+++ SUPPLIED TEXT +++

Please refer to ExecutorType in the codebase for other executor types.

Important notes

  • Be mindful of the concurrency setting for celery (using -c 4). Selenium/webdriver instances can consume a lot of CPU / memory on your servers.
  • In some cases, if you notice a lot of leaked geckodriver processes, try running your celery processes with celery worker --pool=prefork --max-tasks-per-child=128 ...
  • It is recommended to run separate workers for the sql_lab and email_reports tasks. This can be done using the queue field in task_annotations.
  • Adjust WEBDRIVER_BASEURL in your configuration file if celery workers can’t access Superset via its default value of http://0.0.0.0:8080/.

Custom Dockerfile

If you’re running the dev version of a released Superset image, like apache/superset:2.0.1-dev, you should be set with the above.

But if you’re building your own image, or starting with a non-dev version, a webdriver (and headless browser) is needed to capture screenshots of the charts and dashboards which are then sent to the recipient. Here’s how you can modify your Dockerfile to take the screenshots either with Firefox or Chrome.

Using Firefox

  1. FROM apache/superset:2.0.1
  2. USER root
  3. RUN apt-get update && \
  4. apt-get install --no-install-recommends -y firefox-esr
  5. ENV GECKODRIVER_VERSION=0.29.0
  6. RUN wget -q https://github.com/mozilla/geckodriver/releases/download/v${GECKODRIVER_VERSION}/geckodriver-v${GECKODRIVER_VERSION}-linux64.tar.gz && \
  7. tar -x geckodriver -zf geckodriver-v${GECKODRIVER_VERSION}-linux64.tar.gz -O > /usr/bin/geckodriver && \
  8. chmod 755 /usr/bin/geckodriver && \
  9. rm geckodriver-v${GECKODRIVER_VERSION}-linux64.tar.gz
  10. RUN pip install --no-cache gevent psycopg2 redis
  11. USER superset

Using Chrome

  1. FROM apache/superset:2.0.1
  2. USER root
  3. RUN apt-get update && \
  4. wget -q https://dl.google.com/linux/direct/google-chrome-stable_current_amd64.deb && \
  5. apt-get install -y --no-install-recommends ./google-chrome-stable_current_amd64.deb && \
  6. rm -f google-chrome-stable_current_amd64.deb
  7. RUN export CHROMEDRIVER_VERSION=$(curl --silent https://chromedriver.storage.googleapis.com/LATEST_RELEASE_102) && \
  8. wget -q https://chromedriver.storage.googleapis.com/${CHROMEDRIVER_VERSION}/chromedriver_linux64.zip && \
  9. unzip chromedriver_linux64.zip -d /usr/bin && \
  10. chmod 755 /usr/bin/chromedriver && \
  11. rm -f chromedriver_linux64.zip
  12. RUN pip install --no-cache gevent psycopg2 redis
  13. USER superset

Don’t forget to set WEBDRIVER_TYPE and WEBDRIVER_OPTION_ARGS in your config if you use Chrome.

+++ PROVIDED DATA +++

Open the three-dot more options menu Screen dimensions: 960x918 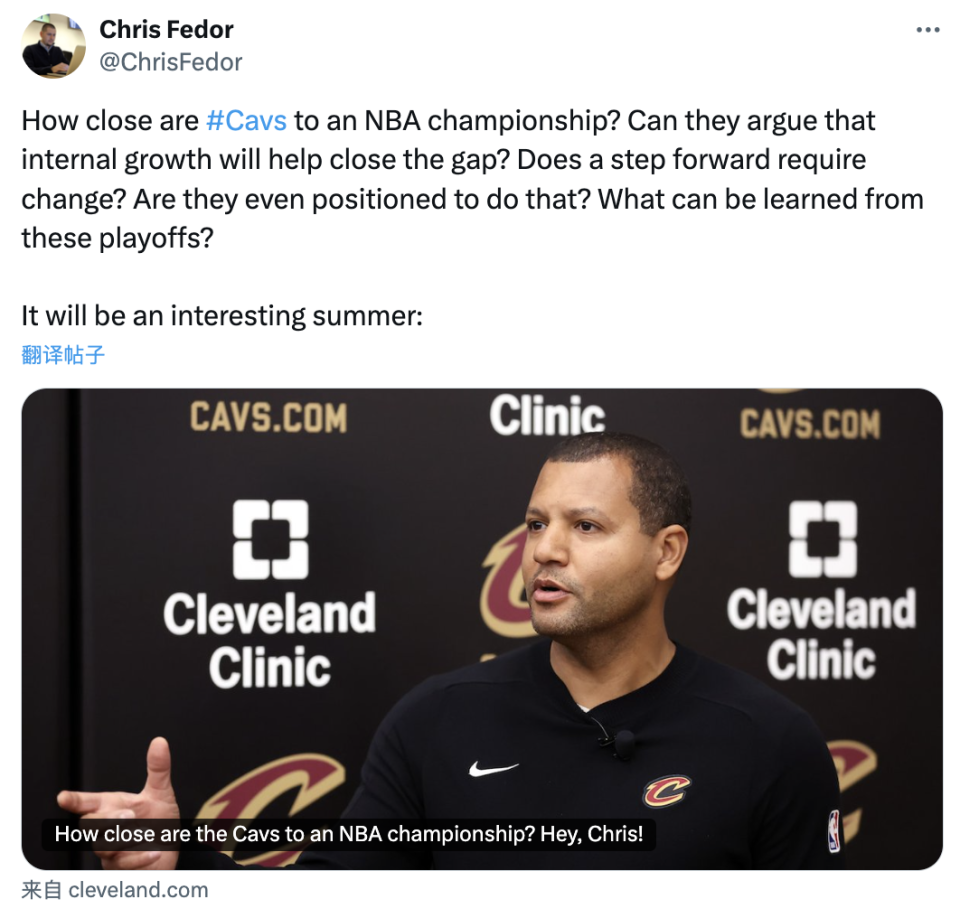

+++

- _YOUR TASK_
Edit the Superset screenshot setup text between "Please refer to" and "--pool=prefork --max-tasks-per-child=128 ...", inclusive, writing out that span with "concurrency" replaced by "parallelism". Nothing in the listing is used here.

- _RESULT_
Please refer to ExecutorType in the codebase for other executor types.

Important notes

  • Be mindful of the parallelism setting for celery (using -c 4). Selenium/webdriver instances can consume a lot of CPU / memory on your servers.
  • In some cases, if you notice a lot of leaked geckodriver processes, try running your celery processes with celery worker --pool=prefork --max-tasks-per-child=128 ...